SHORT TASK: Find every line in the entries below that contains the word "icon", matching uppercase and lowercase exactly, and copy each of those lines.

· · · · · · ·

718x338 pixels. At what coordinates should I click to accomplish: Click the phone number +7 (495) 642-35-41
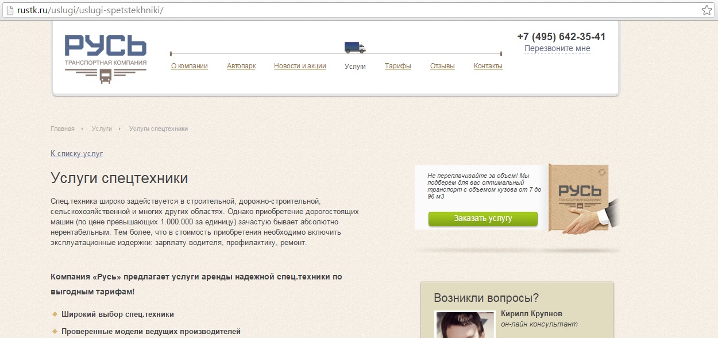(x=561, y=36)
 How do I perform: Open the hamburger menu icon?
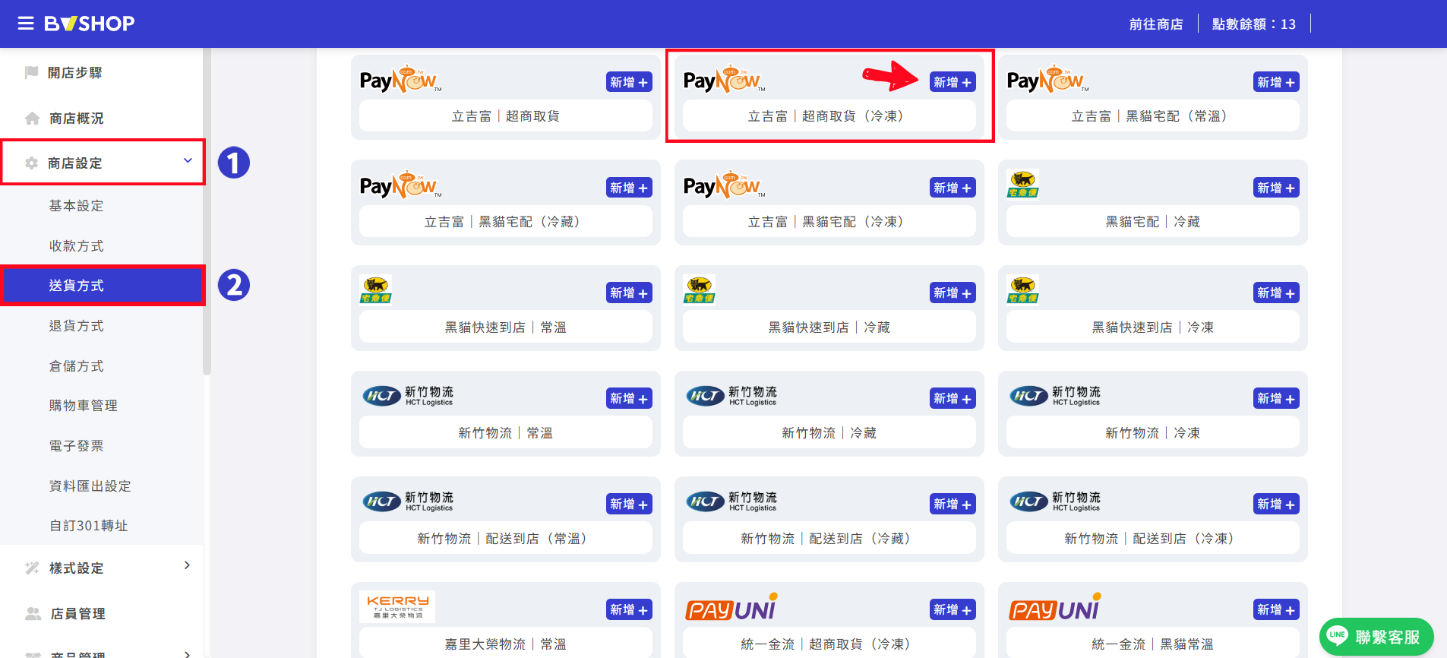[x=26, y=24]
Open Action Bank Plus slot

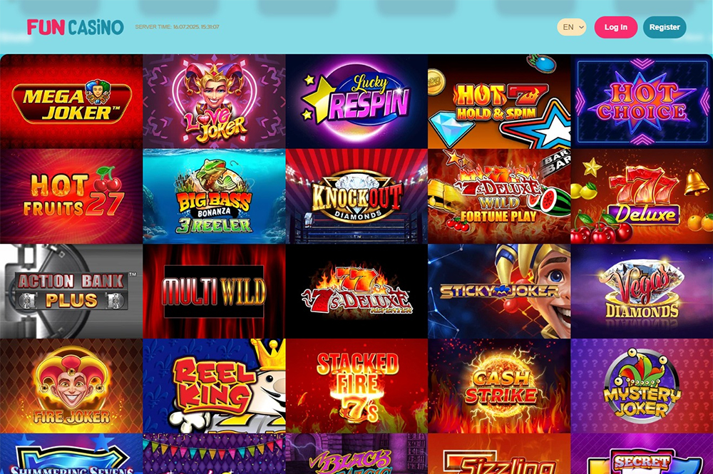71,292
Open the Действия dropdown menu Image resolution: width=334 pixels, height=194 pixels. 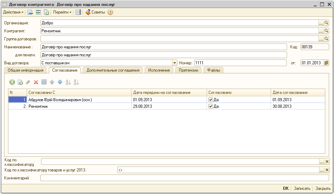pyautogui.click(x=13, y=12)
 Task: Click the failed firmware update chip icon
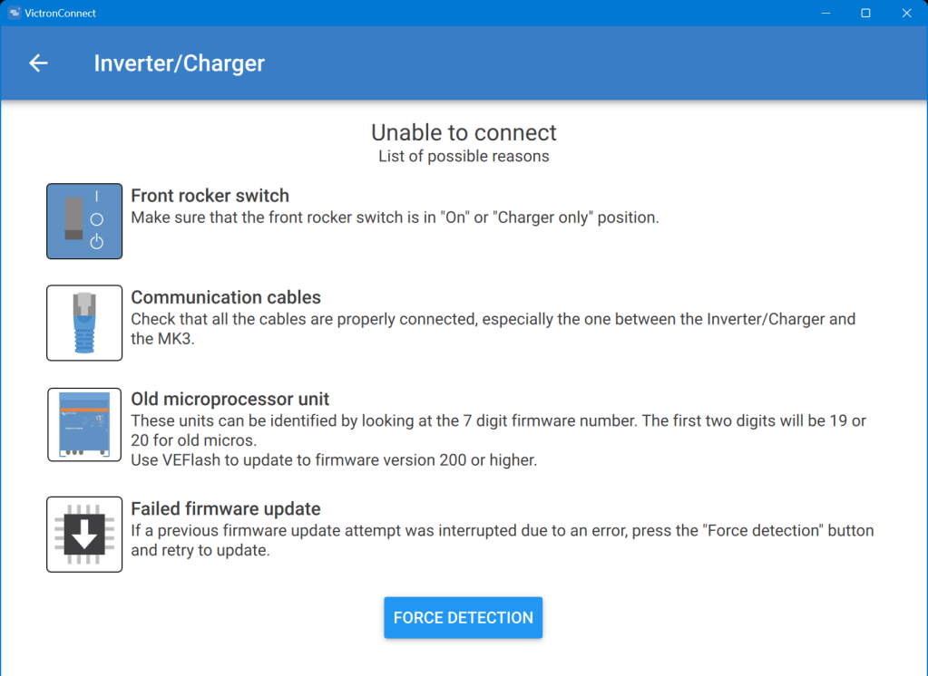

· · · · · · ·

THE ANSWER:
 How do I perform: Open the hamburger menu icon?
 Task: Click the failed firmware update chip icon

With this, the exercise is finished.